51
DINAMIKA EVAPOTRANSPIRASI AKIBAT
PERUBAHAN IKLIM
(EVAPOTRANSPIRATION DYNAMIC IN CLIMATE CHANGE )
Indah Susanti1, Fanny Aditya Putri, Bambang Siswanto, Sri Kaloka, dan Laras Tursilowati Pusat Sains dan Teknologi Atmosfer
Lembaga Penerbangan dan Antariksa Nasional 1e-mail: indahpl@gmail.com
RINGKASAN
Salah satu aspek penting yang harus ditinjau untuk dapat memahami dampak perubahan iklim pada hidrologi adalah perubahan evapotranspirasi. Parameter evapotranspirasi menunjukkan banyaknya air yang hilang dari permukaan bumi. Data yang digunakan dalam penelitian ini adalah data model Global Land Data Assimilation System (GLDAS) dengan resolusi spasial 0,25 derajat dan resolusi temporal bulanan untuk rentang waktu Januari 2000–Agustus 2018. Untuk mengetahui kecenderungan pengaruh meteorologi terhadap tingkat evapotranspirasi, maka dilakukan analisis musiman. Berdasarkan hasil pengolahan data dapat diketahui bahwa tingkat evapotranspirasi di Indonesia menunjukkan variasi spasial yang tinggi. Terdapat daerah-daerah tertentu yang memiliki tingkat evapotranspirasi yang sangat rendah, seperti di Jawa dan Nusa Tenggara. Selain Jawa dan Nusa Tenggara, Papua juga merupakan salah satu daerah yang memiliki tingkat evapotranspirasi rendah. Di lain pihak, secara spasial, Kalimantan dalam cakupan wilayah yang luas, menunjukkan tingginya tingkat evapotranspirasi yang relatif lebih tinggi dibandingkan dengan daerah lainnya di Indonesia. Tingkat evapotranspirasi juga menunjukkan variasi temporal yang cukup besar. Antara periode Desember-Januari-Februari (DJF) dan Juni-Juli-Agustus (JJA), menunjukkan perbedaan tingkat evapotranspirasi yang cukup besar. Perbedaan ini terlihat terutama untuk Sumatera dan Kalimantan yang menunjukkan adanya evapotranspirasi besar pada periode MAM. Apabila ditinjau menurut deret waktu, evapotranspirasi di Indonesia mengalami peningkatan.
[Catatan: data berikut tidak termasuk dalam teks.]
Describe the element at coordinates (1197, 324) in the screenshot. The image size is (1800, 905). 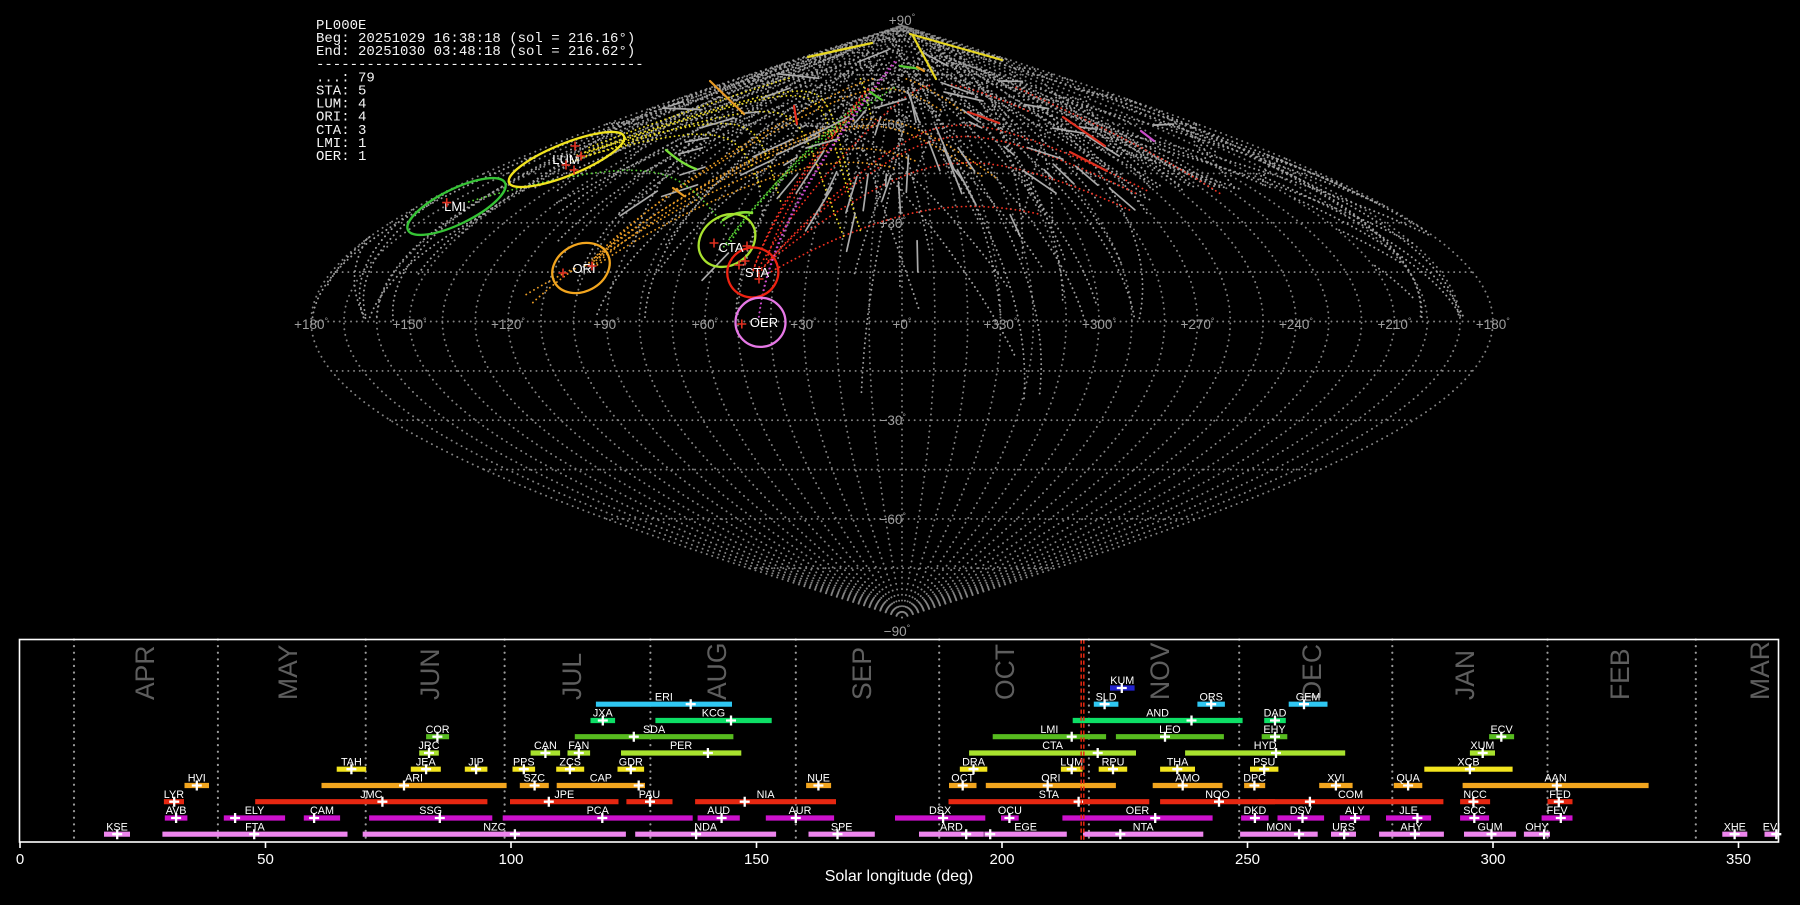
I see `svg-text: +270°` at that location.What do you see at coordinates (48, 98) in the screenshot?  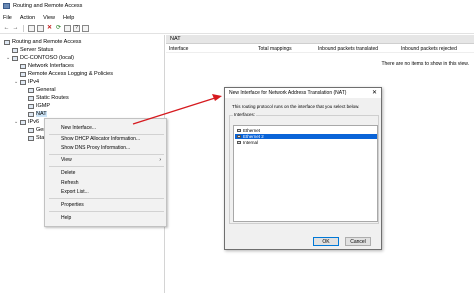 I see `tree-item-static-routes: Static Routes` at bounding box center [48, 98].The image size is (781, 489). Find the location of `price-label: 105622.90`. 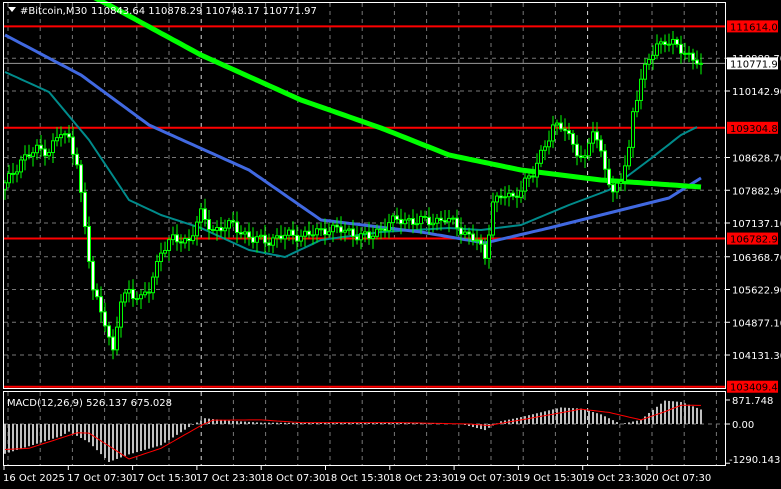

price-label: 105622.90 is located at coordinates (756, 292).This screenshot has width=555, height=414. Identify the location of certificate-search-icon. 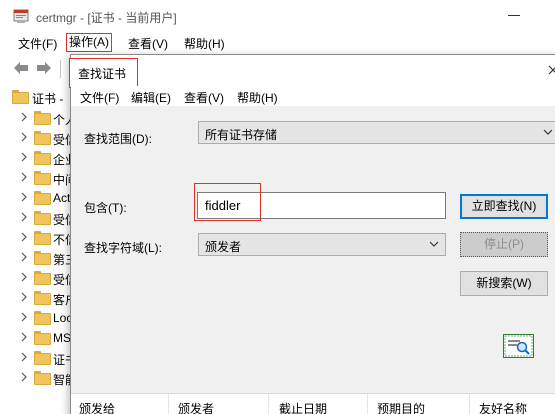
(518, 346).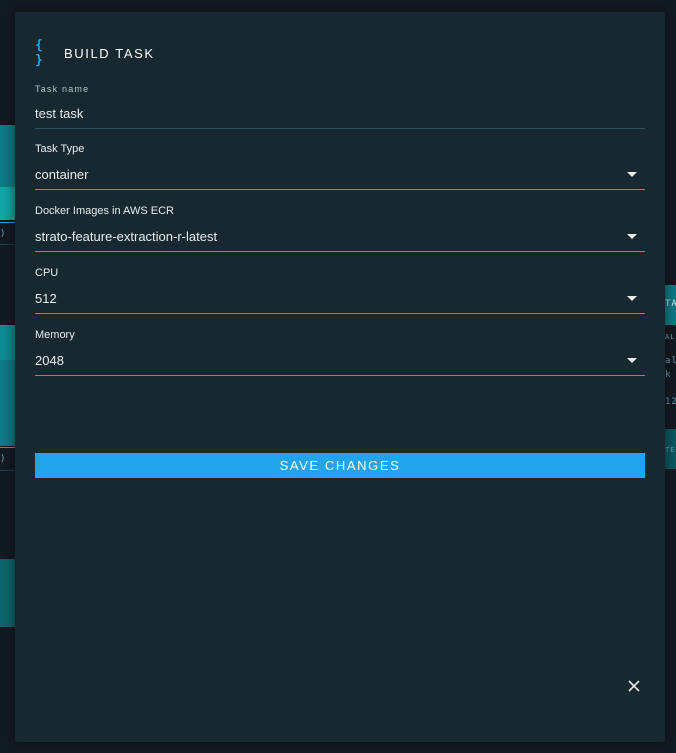 This screenshot has height=753, width=676. I want to click on task-name-label: Task name, so click(62, 89).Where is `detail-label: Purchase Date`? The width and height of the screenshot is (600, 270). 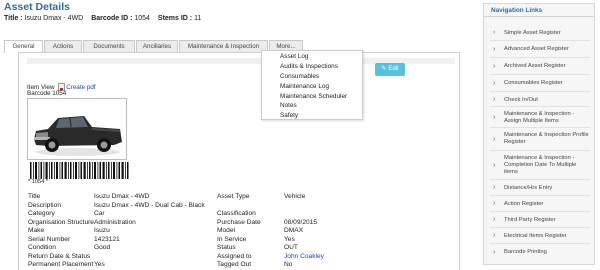 detail-label: Purchase Date is located at coordinates (239, 222).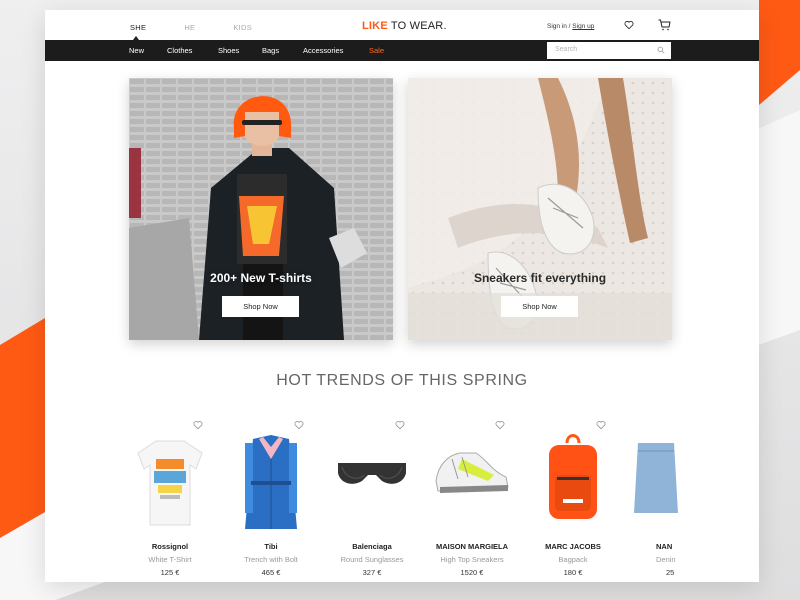 The image size is (800, 600). Describe the element at coordinates (170, 546) in the screenshot. I see `product-brand: Rossignol` at that location.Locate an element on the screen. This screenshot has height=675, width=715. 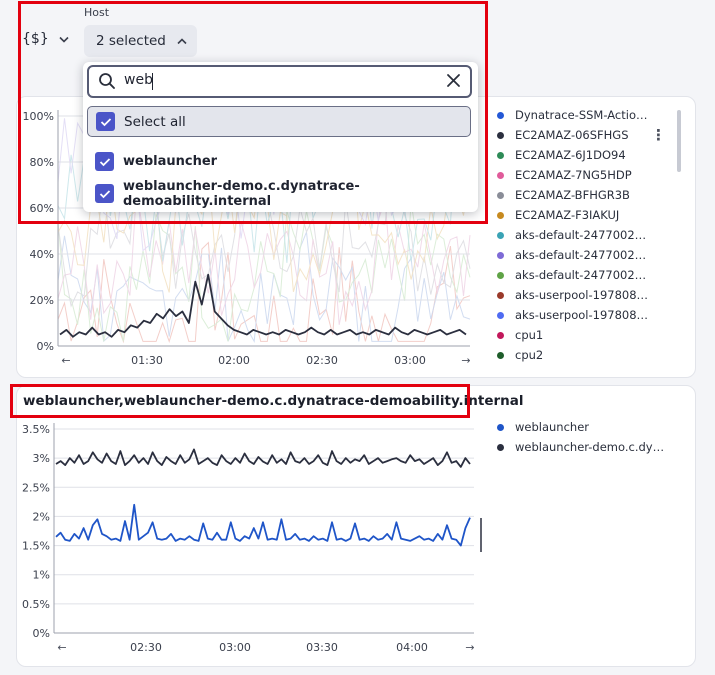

Hal ini merupakan indikasi adanya perubahan potensi air di permukaan yang dapat diuapkan ke atmosfer sebagai akibat adanya perubahan iklim. Perubahan karakter permukaan yang disebabkan oleh adanya urbanisasi, cenderung menyebabkan berkurangnya evapotranspirasi suatu daerah. Peningkatan evapotranspirasi dapat menjadi salah satu opsi untuk mitigasi suhu perkotaan melalui peningkatan unsur-unsur alami.
1 PENDAHULUAN
Indonesia merupakan negara tropis dengan kompleksitas dinamika atmosfer yang tinggi. Perubahan iklim yang tengah terjadi, telah menambah kompleksitas tersebut dan mengubah pola-pola suhu dan curah hujan yang ada. Implikasi lanjutan dari hal tersebut adalah memberi pengaruh besar pada bidang sumber daya air, pertanian, kehutanan dan kesehatan masyarakat. Berbagai pengaruh tersebut terjadi melalui serangkaian proses yang melibatkan banyak komponen di bumi. Shaver et al. (2000), Oerlemans (2005), Dong et al. (2013) dan Xie et al. (2013),
menyatakan bahwa perubahan iklim yang paling nyata dapat dilihat dari tingkat curah hujan dan kenaikan suhu global hingga 3 °C. Perubahan iklim tersebut memberi tekanan besar pada kondisi hidrologi yang merupakan modal penting untuk menjamin ketersediaan pangan dan sumber daya air untuk populasi global yang tumbuh cepat (Nistor dan Porumb-Ghiurco, 2015).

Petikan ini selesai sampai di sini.